» **The exercise**: Copy the records verbatim, from the line containing "Click the last line Ганя реально меня радует" through the line containing "click(27, 89)", both of those lines included.

» **Data to use**:

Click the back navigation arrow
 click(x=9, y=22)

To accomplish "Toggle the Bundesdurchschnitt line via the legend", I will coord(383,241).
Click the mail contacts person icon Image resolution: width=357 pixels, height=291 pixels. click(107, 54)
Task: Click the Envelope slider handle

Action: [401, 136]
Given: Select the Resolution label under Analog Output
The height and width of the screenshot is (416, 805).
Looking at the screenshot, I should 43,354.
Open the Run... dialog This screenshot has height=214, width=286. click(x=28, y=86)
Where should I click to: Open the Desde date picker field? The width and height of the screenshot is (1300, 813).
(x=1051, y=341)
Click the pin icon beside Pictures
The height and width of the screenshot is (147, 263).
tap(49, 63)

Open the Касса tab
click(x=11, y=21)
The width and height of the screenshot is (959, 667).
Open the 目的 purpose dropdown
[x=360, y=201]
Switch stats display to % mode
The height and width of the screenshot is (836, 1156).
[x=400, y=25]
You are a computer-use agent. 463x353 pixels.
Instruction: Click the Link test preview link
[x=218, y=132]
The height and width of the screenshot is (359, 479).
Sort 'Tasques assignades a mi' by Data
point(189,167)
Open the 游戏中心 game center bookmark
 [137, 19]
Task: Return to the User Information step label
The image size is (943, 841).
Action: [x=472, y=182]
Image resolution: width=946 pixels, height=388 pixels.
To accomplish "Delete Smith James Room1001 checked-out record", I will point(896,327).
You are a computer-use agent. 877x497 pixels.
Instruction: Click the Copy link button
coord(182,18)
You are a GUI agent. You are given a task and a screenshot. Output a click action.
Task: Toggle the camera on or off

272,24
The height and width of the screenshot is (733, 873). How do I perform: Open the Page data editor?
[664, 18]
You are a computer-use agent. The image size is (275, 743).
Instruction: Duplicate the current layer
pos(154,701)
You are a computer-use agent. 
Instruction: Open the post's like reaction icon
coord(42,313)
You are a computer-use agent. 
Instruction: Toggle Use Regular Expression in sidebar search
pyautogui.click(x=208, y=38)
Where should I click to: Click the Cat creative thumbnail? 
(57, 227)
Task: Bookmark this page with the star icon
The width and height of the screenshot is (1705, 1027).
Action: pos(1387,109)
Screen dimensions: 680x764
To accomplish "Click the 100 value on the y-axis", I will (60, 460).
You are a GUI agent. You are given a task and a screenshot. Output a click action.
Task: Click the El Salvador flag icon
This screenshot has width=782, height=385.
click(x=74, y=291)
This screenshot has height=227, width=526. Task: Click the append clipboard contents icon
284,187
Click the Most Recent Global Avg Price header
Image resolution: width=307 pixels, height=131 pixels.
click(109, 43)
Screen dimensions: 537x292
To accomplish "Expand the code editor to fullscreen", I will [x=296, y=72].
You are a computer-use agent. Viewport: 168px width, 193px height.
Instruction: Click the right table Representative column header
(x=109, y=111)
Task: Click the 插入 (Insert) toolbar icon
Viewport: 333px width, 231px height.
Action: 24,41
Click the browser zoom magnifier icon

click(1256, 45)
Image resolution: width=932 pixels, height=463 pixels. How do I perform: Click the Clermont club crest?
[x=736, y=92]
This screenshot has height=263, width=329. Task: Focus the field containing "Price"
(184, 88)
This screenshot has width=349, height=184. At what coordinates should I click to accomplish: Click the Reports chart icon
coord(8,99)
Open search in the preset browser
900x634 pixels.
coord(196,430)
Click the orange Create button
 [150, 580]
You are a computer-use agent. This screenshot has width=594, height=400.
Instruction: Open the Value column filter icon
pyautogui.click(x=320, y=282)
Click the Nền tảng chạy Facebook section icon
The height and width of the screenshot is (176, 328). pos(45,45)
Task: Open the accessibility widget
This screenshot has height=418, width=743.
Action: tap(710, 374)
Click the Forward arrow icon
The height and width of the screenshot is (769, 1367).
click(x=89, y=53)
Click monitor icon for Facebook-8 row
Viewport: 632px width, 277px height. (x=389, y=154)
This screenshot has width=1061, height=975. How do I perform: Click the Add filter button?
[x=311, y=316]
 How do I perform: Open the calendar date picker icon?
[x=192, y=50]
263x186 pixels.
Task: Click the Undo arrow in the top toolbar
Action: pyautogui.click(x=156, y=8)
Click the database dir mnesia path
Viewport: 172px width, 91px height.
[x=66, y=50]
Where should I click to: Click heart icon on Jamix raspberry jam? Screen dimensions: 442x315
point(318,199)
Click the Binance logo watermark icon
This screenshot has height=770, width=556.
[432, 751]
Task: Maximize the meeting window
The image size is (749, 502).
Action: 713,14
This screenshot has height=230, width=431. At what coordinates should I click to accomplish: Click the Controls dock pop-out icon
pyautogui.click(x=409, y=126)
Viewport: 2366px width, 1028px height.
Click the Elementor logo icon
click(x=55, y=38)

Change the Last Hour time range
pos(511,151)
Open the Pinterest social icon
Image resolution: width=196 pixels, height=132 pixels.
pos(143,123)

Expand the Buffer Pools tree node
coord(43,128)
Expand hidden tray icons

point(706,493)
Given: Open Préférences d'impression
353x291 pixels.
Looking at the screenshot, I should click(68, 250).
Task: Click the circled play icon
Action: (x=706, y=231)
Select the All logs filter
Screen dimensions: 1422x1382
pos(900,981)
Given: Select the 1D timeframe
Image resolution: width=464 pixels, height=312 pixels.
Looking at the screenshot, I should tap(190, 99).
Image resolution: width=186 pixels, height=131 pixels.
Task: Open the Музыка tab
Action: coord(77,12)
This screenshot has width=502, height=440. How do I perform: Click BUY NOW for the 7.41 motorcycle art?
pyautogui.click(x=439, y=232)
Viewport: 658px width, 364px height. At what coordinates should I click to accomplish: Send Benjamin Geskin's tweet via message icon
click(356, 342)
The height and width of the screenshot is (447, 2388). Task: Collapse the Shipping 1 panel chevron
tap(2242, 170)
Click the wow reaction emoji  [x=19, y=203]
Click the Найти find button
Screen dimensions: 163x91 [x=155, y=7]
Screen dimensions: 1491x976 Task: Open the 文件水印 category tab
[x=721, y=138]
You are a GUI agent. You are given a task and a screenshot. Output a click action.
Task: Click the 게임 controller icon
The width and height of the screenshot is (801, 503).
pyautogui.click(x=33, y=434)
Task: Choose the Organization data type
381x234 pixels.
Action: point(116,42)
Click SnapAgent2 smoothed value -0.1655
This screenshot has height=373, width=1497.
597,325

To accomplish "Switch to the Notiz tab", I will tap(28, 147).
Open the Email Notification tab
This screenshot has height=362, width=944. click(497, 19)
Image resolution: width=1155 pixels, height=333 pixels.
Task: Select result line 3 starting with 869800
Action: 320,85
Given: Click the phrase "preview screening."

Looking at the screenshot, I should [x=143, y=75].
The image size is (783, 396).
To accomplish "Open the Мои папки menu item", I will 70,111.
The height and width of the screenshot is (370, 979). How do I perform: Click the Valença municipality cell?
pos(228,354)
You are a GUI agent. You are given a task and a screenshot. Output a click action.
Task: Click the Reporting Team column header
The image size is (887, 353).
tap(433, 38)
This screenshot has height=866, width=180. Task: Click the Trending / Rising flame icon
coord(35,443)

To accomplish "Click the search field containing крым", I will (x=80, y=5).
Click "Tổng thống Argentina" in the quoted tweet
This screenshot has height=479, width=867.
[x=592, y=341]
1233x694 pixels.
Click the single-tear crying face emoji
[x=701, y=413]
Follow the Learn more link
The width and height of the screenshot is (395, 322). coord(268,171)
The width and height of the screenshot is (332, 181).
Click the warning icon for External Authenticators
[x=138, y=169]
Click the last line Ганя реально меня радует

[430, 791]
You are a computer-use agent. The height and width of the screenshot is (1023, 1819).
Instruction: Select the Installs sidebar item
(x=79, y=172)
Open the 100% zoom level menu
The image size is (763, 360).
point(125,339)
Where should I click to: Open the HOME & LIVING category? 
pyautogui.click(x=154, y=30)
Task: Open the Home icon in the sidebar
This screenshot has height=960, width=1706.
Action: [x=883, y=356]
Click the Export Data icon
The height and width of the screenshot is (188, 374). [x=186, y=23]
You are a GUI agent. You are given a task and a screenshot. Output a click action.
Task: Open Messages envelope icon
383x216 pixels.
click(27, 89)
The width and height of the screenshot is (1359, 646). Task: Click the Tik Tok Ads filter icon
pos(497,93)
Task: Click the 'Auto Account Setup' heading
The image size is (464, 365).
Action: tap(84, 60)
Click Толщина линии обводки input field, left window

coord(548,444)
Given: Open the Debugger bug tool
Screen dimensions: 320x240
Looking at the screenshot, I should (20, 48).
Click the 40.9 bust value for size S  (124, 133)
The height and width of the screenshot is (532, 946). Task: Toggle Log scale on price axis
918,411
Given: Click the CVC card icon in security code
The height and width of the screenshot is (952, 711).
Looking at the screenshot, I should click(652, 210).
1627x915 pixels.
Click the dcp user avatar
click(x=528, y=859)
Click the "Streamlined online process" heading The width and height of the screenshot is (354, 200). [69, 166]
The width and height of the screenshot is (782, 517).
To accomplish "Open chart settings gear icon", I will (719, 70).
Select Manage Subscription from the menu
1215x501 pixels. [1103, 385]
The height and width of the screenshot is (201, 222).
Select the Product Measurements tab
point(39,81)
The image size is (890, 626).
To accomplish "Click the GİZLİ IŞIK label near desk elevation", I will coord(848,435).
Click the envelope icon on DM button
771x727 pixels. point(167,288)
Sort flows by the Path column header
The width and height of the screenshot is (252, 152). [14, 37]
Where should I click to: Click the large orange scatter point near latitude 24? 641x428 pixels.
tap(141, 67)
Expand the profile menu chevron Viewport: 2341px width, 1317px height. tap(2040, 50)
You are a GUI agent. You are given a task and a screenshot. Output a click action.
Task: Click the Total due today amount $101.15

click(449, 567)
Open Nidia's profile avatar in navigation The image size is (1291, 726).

» **Written answer**:
Click the last line Ганя реально меня радует

[430, 791]
You are a computer-use agent. The height and width of the screenshot is (1023, 1819).
Instruction: Select the Installs sidebar item
(x=79, y=172)
Open the 100% zoom level menu
The image size is (763, 360).
point(125,339)
Where should I click to: Open the HOME & LIVING category? 
pyautogui.click(x=154, y=30)
Task: Open the Home icon in the sidebar
This screenshot has height=960, width=1706.
Action: [x=883, y=356]
Click the Export Data icon
The height and width of the screenshot is (188, 374). [x=186, y=23]
You are a GUI agent. You are given a task and a screenshot. Output a click action.
Task: Open Messages envelope icon
383x216 pixels.
click(27, 89)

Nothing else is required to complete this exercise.